■ Reading text
========================================

The rhomboid protein superfamily has been implicated in many important cellular functions including growth factor signaling, protein quality control, mitochondrial homeostasis, and parasite invasion. There are two primary subclasses of the rhomboid superfamily: rhomboid proteases, intramembrane serine proteases that cleave misfolded membrane proteins, and rhomboid pseudoproteases, catalytically inactive proteases.
The disposal of misfolded proteins is essential as the accumulation of misfolded proteins causes aggregation, which can become precursors for many neurodegenerative diseases and cancer. Two protein quality control pathways associated with the rhomboid proteins help alleviate this cellular stress, 1) Endoplasmic Reticulum Associated Degradation (ERAD) degrades misfolded proteins while, 2) chaperones reconfigure the folding of misfolded proteins. Dfm1, a yeast rhomboid pseudoprotease, is essential in the degradation of misfolded membrane proteins through ERAD in yeast and regulates sphingolipid homeostasis. Additionally, RHBDL4, a mammalian rhomboid protease, is implicated in breast cancer progression with increased RHBDL4 activity resulting in decreased apoptosis and increased proliferation of breast cancer cells.

========================================

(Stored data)
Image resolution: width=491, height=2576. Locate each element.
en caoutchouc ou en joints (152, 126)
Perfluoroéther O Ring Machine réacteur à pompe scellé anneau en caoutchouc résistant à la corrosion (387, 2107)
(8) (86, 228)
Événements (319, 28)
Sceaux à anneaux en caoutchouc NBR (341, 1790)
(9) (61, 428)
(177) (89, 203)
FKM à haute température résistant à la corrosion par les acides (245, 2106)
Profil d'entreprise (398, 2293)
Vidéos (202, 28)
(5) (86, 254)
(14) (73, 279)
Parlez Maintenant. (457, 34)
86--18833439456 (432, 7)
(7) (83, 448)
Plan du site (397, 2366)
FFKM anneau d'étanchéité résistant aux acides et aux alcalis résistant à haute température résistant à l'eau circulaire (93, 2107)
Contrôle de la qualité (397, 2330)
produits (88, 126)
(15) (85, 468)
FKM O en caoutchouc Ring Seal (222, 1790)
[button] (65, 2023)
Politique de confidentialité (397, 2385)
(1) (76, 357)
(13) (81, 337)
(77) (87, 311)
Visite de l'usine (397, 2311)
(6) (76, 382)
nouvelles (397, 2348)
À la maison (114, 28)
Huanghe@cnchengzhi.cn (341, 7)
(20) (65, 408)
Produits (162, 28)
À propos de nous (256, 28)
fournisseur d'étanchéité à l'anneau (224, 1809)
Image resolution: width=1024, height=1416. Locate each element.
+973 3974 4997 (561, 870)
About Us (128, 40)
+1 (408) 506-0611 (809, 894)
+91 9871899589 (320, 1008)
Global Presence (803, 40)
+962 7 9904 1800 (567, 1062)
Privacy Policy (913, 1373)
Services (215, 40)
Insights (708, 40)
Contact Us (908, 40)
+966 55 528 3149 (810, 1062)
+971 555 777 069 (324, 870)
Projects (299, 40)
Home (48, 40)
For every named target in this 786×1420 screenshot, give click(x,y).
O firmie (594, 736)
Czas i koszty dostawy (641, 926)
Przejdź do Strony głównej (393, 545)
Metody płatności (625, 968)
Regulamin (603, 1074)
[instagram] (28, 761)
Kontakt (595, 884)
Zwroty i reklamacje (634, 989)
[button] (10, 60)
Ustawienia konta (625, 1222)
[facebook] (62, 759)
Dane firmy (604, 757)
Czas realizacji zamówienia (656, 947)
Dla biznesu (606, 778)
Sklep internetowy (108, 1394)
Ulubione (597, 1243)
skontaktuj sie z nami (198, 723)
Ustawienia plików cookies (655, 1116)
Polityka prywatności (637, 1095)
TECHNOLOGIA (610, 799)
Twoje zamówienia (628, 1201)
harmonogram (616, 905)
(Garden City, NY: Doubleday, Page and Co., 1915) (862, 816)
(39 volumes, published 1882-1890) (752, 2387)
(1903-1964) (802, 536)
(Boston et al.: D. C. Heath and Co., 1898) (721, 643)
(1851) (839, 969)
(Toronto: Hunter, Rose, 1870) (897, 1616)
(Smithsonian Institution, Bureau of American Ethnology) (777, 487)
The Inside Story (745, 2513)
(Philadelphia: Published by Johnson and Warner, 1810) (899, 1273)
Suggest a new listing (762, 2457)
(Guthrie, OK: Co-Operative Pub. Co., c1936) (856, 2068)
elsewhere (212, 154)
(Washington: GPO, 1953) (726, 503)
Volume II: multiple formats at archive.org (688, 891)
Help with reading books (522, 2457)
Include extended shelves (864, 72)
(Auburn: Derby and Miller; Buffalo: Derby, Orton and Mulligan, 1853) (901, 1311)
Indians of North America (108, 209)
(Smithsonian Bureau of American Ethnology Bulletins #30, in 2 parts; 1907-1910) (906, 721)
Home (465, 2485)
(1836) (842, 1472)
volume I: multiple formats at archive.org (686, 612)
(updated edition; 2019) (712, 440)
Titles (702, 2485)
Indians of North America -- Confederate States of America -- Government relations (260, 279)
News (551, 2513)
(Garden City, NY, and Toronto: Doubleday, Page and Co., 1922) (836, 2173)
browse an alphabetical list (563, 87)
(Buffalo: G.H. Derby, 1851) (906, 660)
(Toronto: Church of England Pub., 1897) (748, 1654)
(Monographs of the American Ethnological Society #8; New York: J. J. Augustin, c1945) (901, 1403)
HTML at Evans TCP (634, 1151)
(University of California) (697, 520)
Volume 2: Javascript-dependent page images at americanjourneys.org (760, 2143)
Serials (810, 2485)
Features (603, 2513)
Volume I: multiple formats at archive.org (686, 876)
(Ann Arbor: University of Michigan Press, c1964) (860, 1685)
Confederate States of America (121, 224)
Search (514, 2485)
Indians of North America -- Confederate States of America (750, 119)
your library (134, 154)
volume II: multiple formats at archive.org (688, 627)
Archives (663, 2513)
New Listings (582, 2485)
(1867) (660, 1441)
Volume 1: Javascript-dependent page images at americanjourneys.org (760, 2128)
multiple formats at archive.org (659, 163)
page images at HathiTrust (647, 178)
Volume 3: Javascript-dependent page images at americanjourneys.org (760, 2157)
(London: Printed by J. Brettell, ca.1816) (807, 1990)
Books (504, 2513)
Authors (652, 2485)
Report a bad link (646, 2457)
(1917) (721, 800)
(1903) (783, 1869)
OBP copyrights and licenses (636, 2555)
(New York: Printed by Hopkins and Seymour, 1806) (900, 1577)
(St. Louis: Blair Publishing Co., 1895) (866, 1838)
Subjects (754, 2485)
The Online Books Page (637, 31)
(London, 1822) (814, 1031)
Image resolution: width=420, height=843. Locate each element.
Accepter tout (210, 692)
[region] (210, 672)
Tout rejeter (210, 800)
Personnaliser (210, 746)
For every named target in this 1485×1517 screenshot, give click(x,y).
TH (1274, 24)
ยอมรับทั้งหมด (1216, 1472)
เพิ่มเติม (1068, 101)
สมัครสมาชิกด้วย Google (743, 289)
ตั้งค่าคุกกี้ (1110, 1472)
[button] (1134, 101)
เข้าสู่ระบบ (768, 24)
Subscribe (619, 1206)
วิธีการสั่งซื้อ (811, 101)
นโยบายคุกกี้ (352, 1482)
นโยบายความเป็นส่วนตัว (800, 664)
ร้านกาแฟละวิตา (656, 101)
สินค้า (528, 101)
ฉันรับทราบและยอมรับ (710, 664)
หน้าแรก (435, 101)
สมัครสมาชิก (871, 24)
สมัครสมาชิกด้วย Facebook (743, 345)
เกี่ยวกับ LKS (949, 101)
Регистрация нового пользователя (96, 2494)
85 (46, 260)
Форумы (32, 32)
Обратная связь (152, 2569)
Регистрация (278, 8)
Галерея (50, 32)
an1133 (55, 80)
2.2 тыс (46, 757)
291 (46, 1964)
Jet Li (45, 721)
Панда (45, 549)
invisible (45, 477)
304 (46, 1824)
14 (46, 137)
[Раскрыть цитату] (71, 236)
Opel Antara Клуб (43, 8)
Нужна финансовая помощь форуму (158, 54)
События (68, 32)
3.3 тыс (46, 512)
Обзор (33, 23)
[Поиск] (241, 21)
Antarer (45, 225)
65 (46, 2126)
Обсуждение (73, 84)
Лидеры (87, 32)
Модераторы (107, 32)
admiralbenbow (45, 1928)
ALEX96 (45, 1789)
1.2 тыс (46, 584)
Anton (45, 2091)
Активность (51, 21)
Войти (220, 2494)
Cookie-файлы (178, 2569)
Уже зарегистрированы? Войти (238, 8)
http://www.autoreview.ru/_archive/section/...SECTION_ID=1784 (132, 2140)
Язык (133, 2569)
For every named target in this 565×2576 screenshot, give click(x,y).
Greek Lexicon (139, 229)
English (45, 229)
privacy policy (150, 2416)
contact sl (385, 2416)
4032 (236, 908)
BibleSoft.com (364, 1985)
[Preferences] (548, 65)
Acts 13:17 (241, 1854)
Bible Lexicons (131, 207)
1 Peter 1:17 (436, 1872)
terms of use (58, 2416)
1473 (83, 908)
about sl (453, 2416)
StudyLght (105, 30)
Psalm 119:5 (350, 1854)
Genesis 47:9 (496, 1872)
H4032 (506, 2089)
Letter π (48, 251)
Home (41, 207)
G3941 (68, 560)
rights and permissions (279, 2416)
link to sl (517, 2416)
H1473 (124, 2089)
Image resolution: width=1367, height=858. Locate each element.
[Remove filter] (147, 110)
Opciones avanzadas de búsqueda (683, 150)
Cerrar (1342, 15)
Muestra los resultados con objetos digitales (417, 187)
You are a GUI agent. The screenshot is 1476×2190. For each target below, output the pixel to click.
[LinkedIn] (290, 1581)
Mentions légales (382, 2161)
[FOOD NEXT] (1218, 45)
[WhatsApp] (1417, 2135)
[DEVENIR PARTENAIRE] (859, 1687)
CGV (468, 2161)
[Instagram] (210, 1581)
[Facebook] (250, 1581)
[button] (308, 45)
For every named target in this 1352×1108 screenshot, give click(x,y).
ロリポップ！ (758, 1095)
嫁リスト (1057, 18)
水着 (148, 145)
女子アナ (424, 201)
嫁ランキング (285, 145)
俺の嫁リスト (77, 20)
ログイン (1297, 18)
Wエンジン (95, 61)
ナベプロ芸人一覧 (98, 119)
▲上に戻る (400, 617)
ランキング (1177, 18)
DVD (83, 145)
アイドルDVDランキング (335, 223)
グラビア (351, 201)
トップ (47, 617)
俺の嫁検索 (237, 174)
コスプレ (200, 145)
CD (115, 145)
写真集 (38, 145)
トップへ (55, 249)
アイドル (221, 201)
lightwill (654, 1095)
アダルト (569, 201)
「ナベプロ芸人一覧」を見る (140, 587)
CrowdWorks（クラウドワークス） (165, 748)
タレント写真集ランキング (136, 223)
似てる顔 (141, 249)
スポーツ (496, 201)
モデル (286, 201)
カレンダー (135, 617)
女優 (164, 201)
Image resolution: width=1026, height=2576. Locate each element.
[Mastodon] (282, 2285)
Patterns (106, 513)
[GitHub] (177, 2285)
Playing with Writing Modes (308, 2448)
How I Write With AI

========================================

■ What to work on
Answer these questions from the passage on the rhomboid protein superfamily.
(a) What are the two primary subclasses of the rhomboid superfamily?
(b) Which two processes does Dfm1 take part in?
(c) What does increased RHBDL4 activity do to breast cancer cells?

■ Exercise solution
(a) Rhomboid proteases and rhomboid pseudoproteases.
(b) The degradation of misfolded membrane proteins through ERAD in yeast, and the regulation of sphingolipid homeostasis.
(c) It decreases their apoptosis and increases their proliferation.